Hi, I have name-changed in an attempt to keep this anonymous. I badly need advice please as I'm unable to decide. Apologies for the long post!

My son, age 11, has just been offered places at two boys-only schools for secondary, when he's 13. One is day, a 25 minute walk away from where we live. The other is full boarding, a 40 minute drive away from us. The schools are equal in reputation - the day one is a bit more academic but the boarding one is also academically great, just a bit of a broader intake. Both schools have good extra-curricular/sports facilities so that is pretty much equal too.

The main issue is whether or not to board. My son is completely happy either way - he loves the idea of boarding but he also is happy to continue life as now, at day school. I work but DH works from home so childcare isn't a problem. DS is sociable with plenty of friends, isn't at all sporty and spends all the time he is allowed on the computer playing games with his mates.

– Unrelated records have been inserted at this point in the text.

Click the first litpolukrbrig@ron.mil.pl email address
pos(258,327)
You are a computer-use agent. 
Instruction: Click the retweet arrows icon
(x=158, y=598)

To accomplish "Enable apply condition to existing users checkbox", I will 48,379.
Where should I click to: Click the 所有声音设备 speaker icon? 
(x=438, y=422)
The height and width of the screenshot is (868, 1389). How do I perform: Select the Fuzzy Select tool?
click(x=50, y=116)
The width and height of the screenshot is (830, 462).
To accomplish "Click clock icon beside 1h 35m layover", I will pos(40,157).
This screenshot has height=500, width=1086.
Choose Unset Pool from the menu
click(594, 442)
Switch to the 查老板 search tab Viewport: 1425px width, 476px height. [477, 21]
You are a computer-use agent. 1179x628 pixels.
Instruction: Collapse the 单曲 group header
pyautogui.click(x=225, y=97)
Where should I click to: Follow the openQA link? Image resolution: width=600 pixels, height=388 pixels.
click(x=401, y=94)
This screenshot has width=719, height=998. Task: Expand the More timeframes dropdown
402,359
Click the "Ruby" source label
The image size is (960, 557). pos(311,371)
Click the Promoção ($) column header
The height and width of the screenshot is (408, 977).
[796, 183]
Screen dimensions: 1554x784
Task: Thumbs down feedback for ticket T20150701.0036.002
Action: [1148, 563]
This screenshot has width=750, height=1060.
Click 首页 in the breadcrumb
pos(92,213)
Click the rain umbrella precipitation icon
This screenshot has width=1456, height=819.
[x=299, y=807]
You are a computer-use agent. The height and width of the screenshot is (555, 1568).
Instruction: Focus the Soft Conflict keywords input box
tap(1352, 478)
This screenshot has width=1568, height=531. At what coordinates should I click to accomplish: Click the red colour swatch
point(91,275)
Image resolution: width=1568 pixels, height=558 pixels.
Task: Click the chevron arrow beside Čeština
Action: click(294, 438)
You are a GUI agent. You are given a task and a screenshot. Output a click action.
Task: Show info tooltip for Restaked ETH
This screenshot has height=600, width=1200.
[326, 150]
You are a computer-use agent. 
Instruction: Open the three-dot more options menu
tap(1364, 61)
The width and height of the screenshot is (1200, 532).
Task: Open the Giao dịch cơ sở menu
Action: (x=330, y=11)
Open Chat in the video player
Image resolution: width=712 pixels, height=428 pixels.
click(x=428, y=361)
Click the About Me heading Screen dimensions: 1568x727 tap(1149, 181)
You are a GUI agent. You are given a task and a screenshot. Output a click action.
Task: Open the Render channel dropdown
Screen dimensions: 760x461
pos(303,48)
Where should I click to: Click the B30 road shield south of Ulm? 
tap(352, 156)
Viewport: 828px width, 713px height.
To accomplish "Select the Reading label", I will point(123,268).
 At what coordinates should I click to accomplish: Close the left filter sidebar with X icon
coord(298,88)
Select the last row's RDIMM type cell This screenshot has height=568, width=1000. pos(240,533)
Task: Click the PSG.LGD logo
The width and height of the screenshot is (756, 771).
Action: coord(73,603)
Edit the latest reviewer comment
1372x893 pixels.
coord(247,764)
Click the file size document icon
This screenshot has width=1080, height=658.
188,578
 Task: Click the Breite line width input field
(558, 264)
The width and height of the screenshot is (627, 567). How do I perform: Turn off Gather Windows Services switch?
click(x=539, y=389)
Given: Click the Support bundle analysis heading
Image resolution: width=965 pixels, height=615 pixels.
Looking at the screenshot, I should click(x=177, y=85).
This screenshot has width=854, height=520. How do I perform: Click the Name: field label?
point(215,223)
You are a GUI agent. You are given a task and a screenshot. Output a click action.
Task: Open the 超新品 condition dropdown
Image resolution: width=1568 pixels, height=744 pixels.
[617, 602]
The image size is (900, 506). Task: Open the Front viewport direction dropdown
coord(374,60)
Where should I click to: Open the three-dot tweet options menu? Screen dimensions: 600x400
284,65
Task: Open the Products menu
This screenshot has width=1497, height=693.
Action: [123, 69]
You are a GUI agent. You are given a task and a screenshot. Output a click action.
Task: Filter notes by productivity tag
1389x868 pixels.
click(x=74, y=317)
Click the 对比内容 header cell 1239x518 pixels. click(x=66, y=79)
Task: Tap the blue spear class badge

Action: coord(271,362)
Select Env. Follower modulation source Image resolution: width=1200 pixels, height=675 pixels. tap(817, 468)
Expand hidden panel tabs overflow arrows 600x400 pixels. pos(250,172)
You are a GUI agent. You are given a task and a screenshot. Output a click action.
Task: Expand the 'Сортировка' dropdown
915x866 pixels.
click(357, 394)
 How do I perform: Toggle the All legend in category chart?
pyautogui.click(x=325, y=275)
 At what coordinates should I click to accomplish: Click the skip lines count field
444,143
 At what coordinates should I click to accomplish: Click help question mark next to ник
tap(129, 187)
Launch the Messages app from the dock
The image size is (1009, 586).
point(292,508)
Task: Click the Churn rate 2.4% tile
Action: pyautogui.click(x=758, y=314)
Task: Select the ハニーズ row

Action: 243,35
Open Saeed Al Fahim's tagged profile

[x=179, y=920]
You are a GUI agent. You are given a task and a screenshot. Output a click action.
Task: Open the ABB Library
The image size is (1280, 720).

I can't work out which would be a better choice for him. At boarding school he would be with his peers all the time and given lots of extracurricular opportunities, but the school allows pupils a lot of independence - I've heard that sometimes boys retreat to their rooms and game online in their spare time, avoiding the activities on offer. And as he's not sporty, the additional time allocated for sport may not be a benefit.

However, if he's at day school, I can imagine his time at home would degenerate into a constant shouting match as I try to get him offline and into real life. I'm worried our relationship will suffer - we're not great at discipline and he's very strong-willed, so he might be happier benefiting from the skill of a wise housemaster who's more experienced with tricky teenagers than we are. At the moment home can be a bit of a battlefield at times.

If he boards, he'll hopefully make good friends with the boys in his house and enjoy having them around the whole time for company, as opposed to going home each night to do homework on his own. But then in the holidays his boarding-school friends would all go away back to their homes (we live in the country), whereas if he stays at day school they'd still be nearby and he could meet up with them easily.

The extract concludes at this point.